For those keeping track, I wore my water shoes for the kayaking. Best $11.99 Target purchase ever, because even though I've worn them exactly twice in 8 years, just owning them makes me feel like I might be an athletic person.

After the kayaking, I felt the need for a snack. Also, it was hot. Damn hot. And my shorts were wet from the kayak. I left my shorts to dry on the dash of the rental car and walked into the snack bar wearing my swimsuit. Again, like a real, live athletic person.

The snack bar did not have snacks so much as it had a fryer. I selected french fries to fuel my biking adventure. They truly seemed like the best choice, as the other options all involved meat in casings. I was being an athlete by choosing fries.

Let's overlook the fact that most truly athletic ventures do not include the term "snack bar."

By the time I consumed those bad boy fries, my shorts were dry. I changed into my tennis shoes and realized it was approximately 700 degrees out. No problem - I was wearing a hat, and donning my third footwear choice for this third stage of The Lazy Triathlon.

My Guy and I rented 1-gear bikes. These were bikes that would even make The Golden Girls scoff. But they were our bikes, and off we went.

Full sun. Belly full o' french fries. Using muscles that last saw action during the Reagan administration. Good times.

Well, good times until I realized that fries are salty and I was dehydrated. And in full sun.

About that time, an older couple passed us on bikes. "I thought we were the only crazy ones," the man exclaimed. The woman, with teased hair of a color not found in nature, smiled gamely, but I could see it in her eyes. She was not having fun. She was indoorsy.

I briefly considered grabbing the woman and suggesting that we sit in the shade while the menfolk biked around like damned fools. But then I remembered my desire for kicking ass and taking names via feats of strength. We pedaled on.

To his credit, My Guy fully acknowledged how hot and miserable the entire experience was. His conversation ranged from "We can stop anytime" to "Tredge, tredge, tredge" to "I really doubt we'll actually die out here." And when I told him to shut up? He just laughed.

We biked and biked and biked. And then realized later that we had biked a little beyond the actual endpoint of the official trail. We were champions!
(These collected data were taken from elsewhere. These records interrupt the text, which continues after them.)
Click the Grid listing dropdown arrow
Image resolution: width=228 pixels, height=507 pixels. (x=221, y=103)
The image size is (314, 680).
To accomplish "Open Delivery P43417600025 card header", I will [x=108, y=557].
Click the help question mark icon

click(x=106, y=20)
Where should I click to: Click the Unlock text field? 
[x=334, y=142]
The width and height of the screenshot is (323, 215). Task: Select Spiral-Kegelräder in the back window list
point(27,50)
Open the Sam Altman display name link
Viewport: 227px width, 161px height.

To be honest, the trail was paved and flat. But this was my second time on a bike in 20 years. And the air was like lava, if lava were, you know, air.

But we did it. We completed The Lazy Triathlon. And I didn't even die. I thought I was going to throw up, but I avoided that, too. It was a win all around.
Me, after completing The Lazy Triathlon. I love my husband so much that I cropped him out of this photo because we both look completely insane. Look at those eyes. Those aren't the eyes of a sane person.
We've joked about getting a "TRI" sticker for the my car, but I think it's a bad idea. After all, then people will want to talk to me about my tri experience, and then they'll learn that The Lazy Triathlon was about 2,586% better than their tri, and then they'll just feel bad. And who needs that?

I guess this is the grace that comes with age.